Shaped like the spade of aces, its fine wood, copper nozzle, brass studs and pleated leather filled me with a sense honourable duty.
The bellows, so often abused by other boys of my acquaintance, would, in my hands, be a force for good, and ever at my side.
Sure enough, the wheeze and squeak of its mechanism was as familiar to those who knew me as my own gentle panting.
On the fourth or fifth day - I can't remember now (does it matter?) I decided to take my bellows out into the world and right some wrongs.

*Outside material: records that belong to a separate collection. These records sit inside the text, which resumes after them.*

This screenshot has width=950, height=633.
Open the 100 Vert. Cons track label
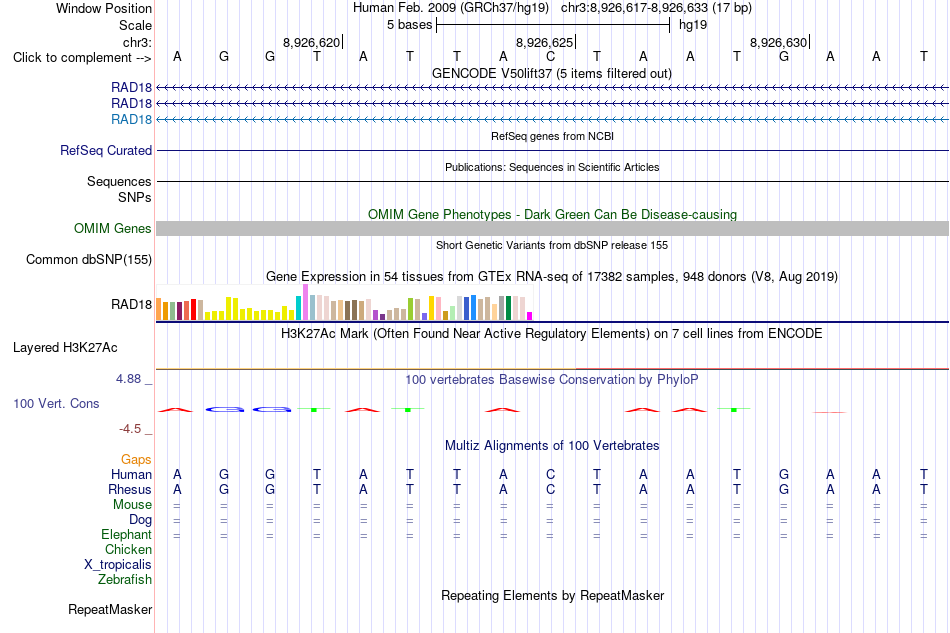coord(56,403)
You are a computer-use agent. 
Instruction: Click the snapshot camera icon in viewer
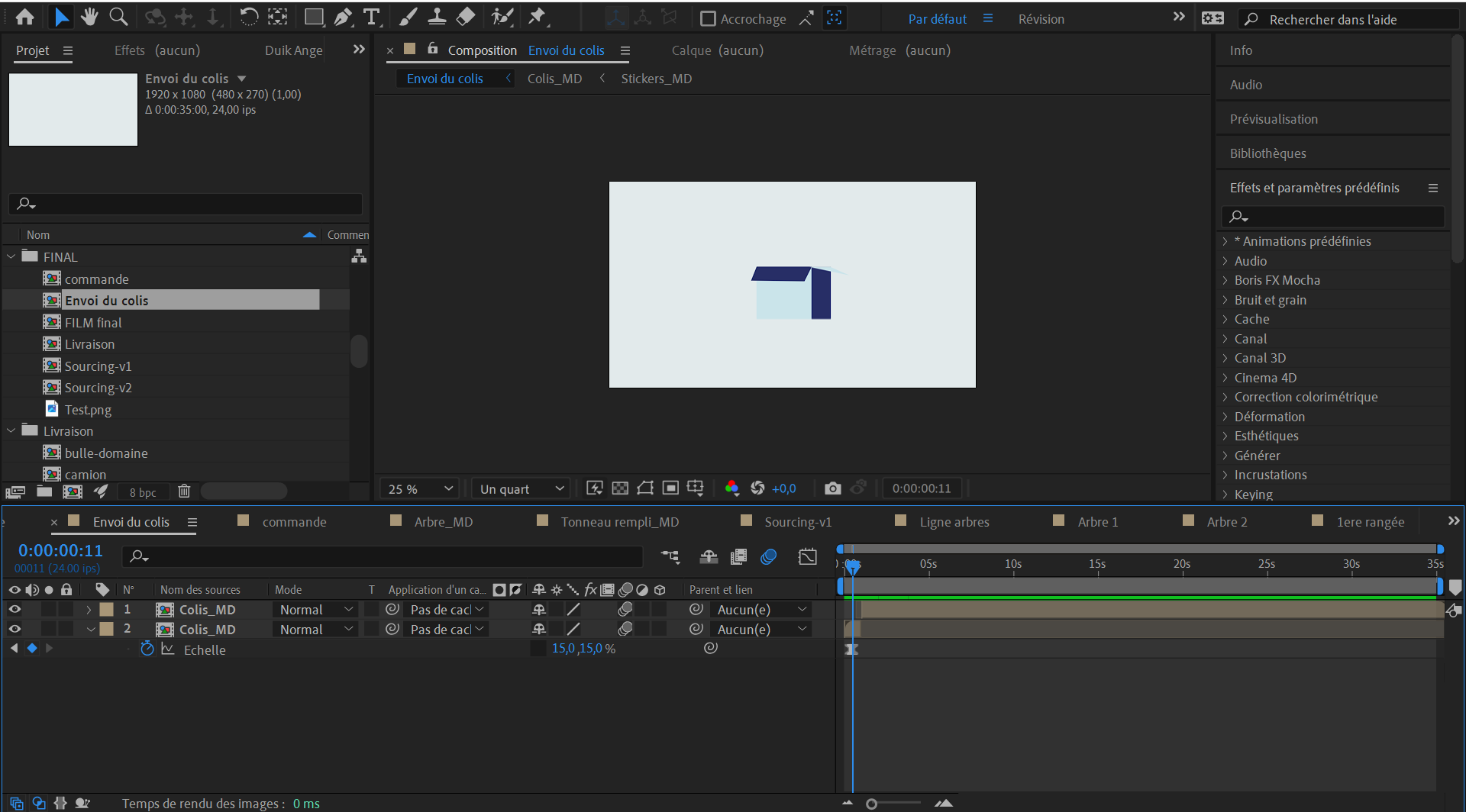[832, 488]
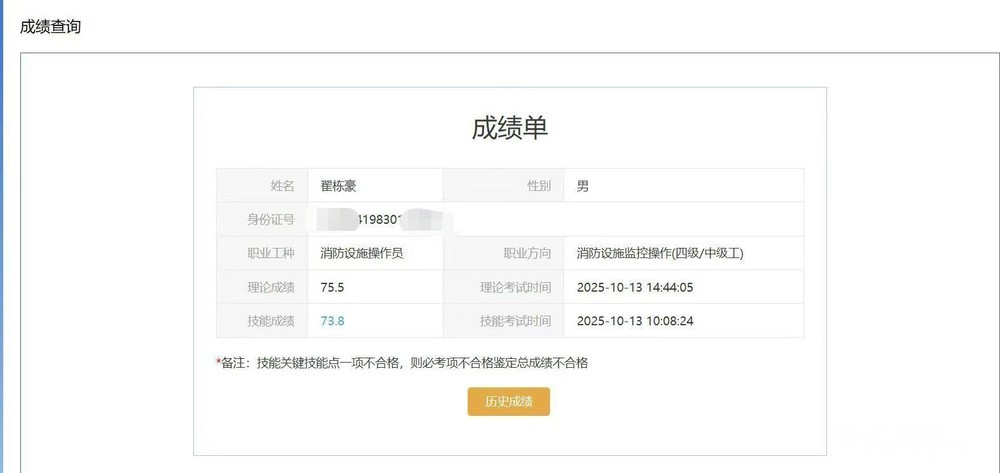Click the 成绩查询 page title
This screenshot has height=473, width=1000.
pyautogui.click(x=50, y=27)
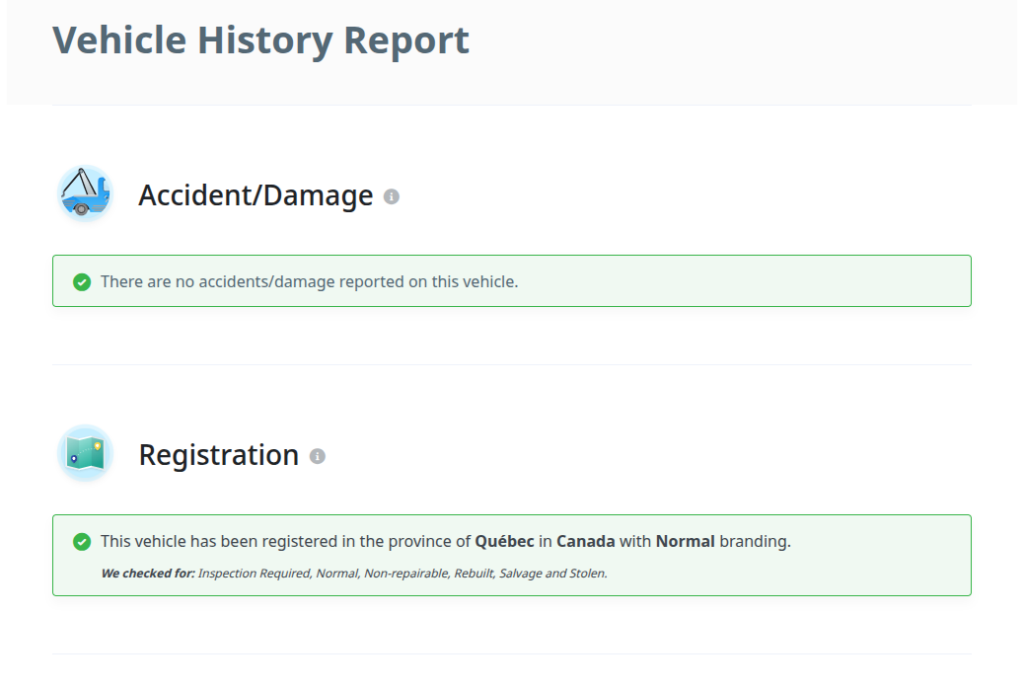Click the Vehicle History Report title
The width and height of the screenshot is (1024, 691).
pyautogui.click(x=261, y=41)
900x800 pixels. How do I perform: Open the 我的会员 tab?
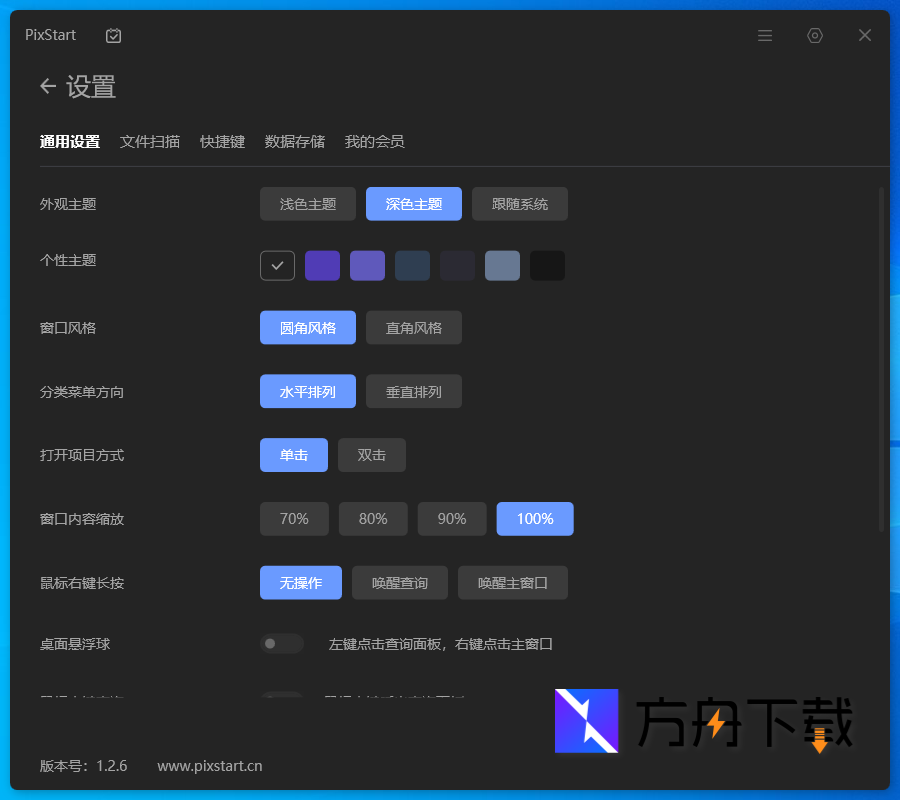[x=374, y=141]
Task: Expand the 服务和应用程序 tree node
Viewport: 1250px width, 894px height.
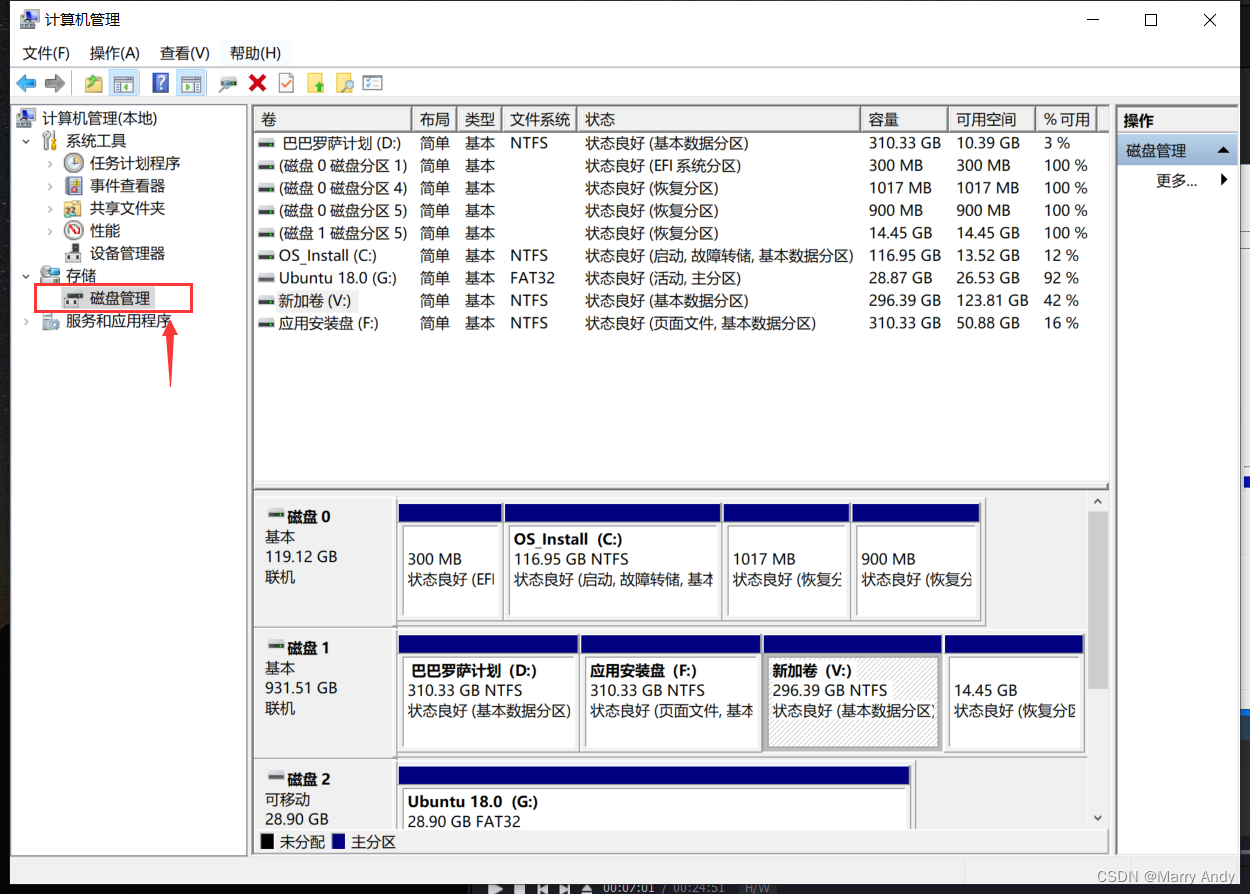Action: point(27,321)
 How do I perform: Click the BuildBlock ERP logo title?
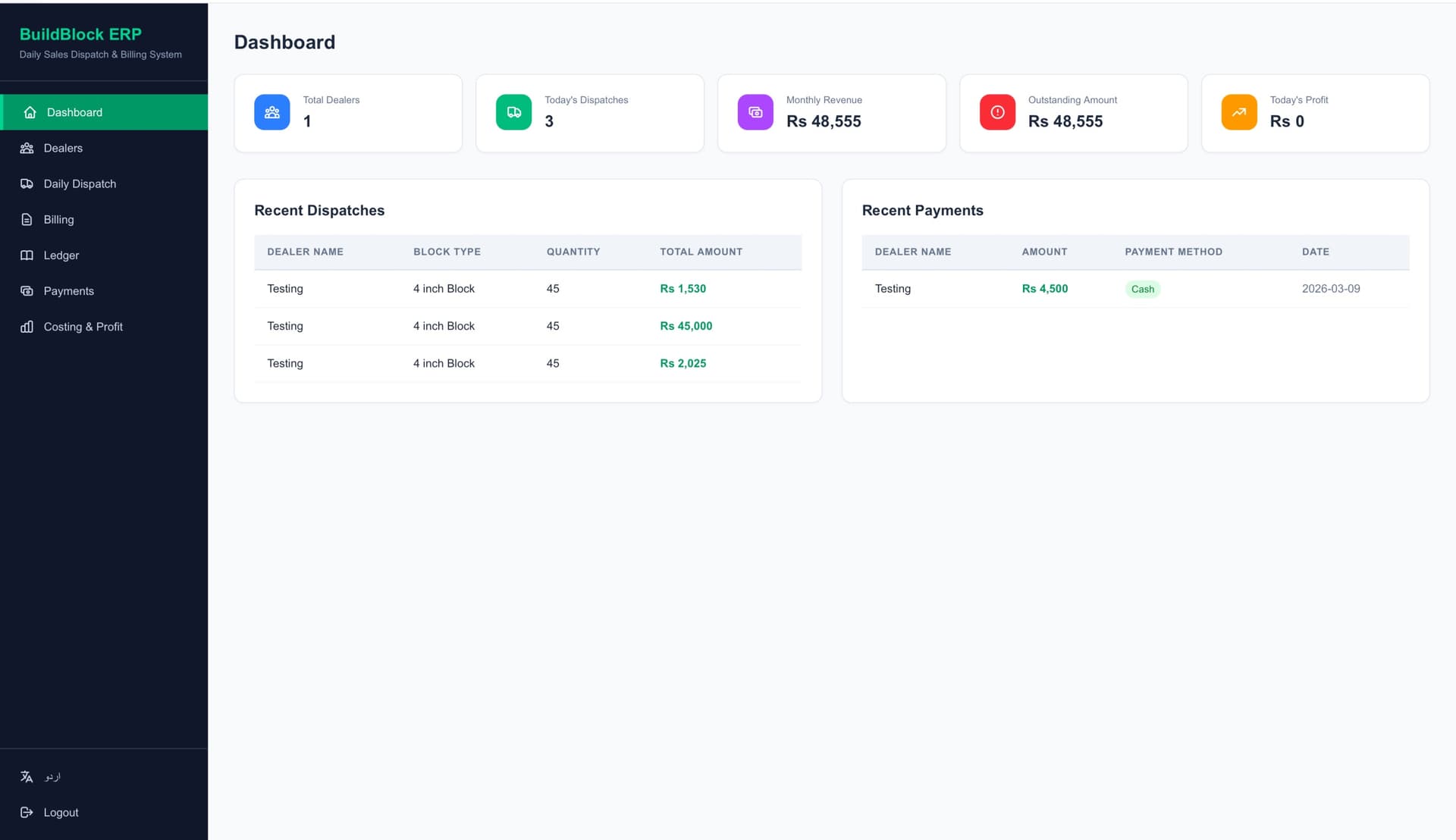[x=80, y=34]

It was a breezy day, ideal conditions for bellow-work, whether for good or ill, and soon I found my first task.
Along the lane by the duck-pond a frail gentleman in a broad cape leant into the wind, but could make no progress.
I planted my feet firmly behind him and began to pump, puffing and puffing into the wind. I must have done enough to create a little pocket
carry him as far as the off-licence. He threw a "Thank you lad!" into the wind, and the edge of my ear caught it as it blew past.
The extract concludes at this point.